Julien Benda was a French philosopher. In 1927 he published a little book called La Trahison des Clercs, which was translated into English in 1928 and is generally known as The Treason of the Intellectuals or The Treason of the Scholars. The book argued that intellectuals of the nineteenth and twentieth centuries had failed in their primary task of speaking truth to power. They had, he claimed, become too close to authority and allowed themselves to be co-opted and corrupted. For example, they had not spoken out against militarism and colonialism. Benda predicted that another great war would be the logical outcome of this failure of independence. A little over a decade later, the Second World War broke out.
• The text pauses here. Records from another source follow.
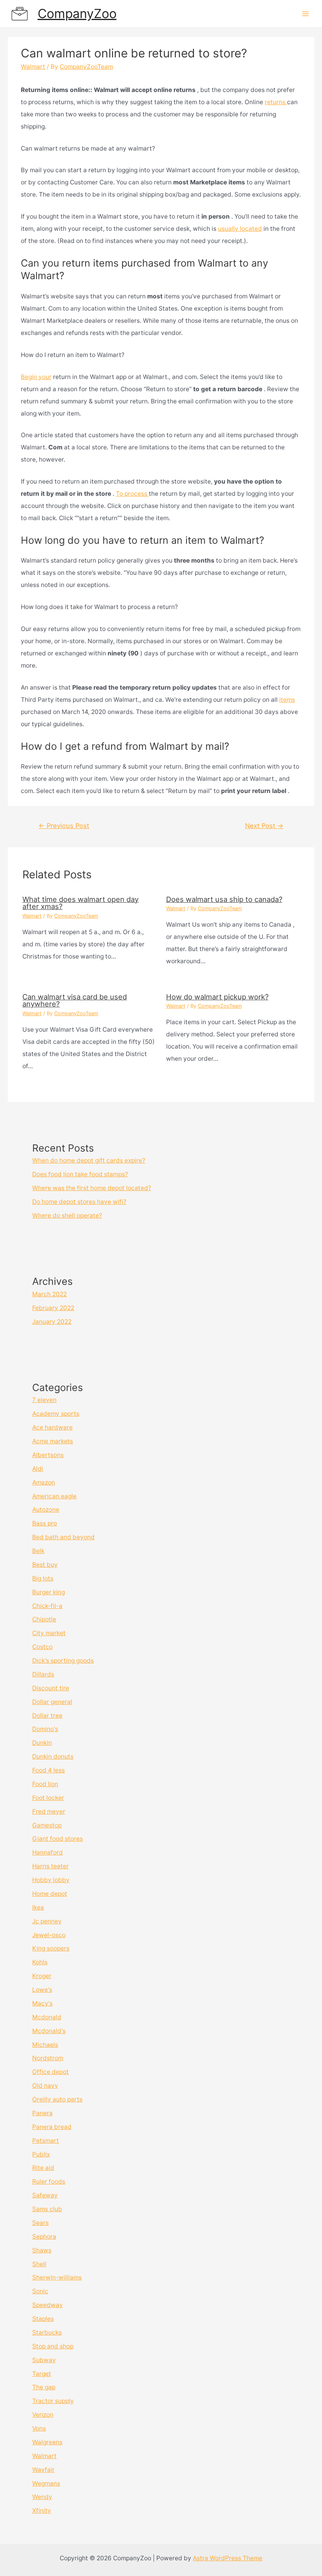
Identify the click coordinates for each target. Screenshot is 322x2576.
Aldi (37, 1468)
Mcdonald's (49, 2031)
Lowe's (42, 1989)
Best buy (45, 1564)
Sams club (47, 2209)
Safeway (45, 2195)
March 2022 (49, 1294)
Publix (41, 2154)
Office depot (50, 2072)
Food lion (45, 1784)
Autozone (45, 1509)
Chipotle (44, 1619)
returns (276, 102)
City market (49, 1633)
The great Czech write Franz Kafka was writing his novels of bureaucratic nightmare at around the same time that Benda was pondering these matters. The Castle and The Trial depict societies in which semi-unnamed characters live lives at once dictated and yet opposed by invisible rulers via brutal, ignorant intermediaries.
These themes and preoccupations are as relevant today as they ever were – perhaps more relevant than ever, when the levers of power are manipulated behind a veneer of democracy. I fancied having a go at a short story inspired by Kafka and his ‘Joseph K.’ character. I hope my anger and despondency about politics shows through La Trahison des Clerks. It’s the nearest I’ve got to writing about such things, which many authors tend to avoid because it is so hard not to sound artificial or pompous or trivial. I’ve probably fallen into that trap. Tell me I’m wrong!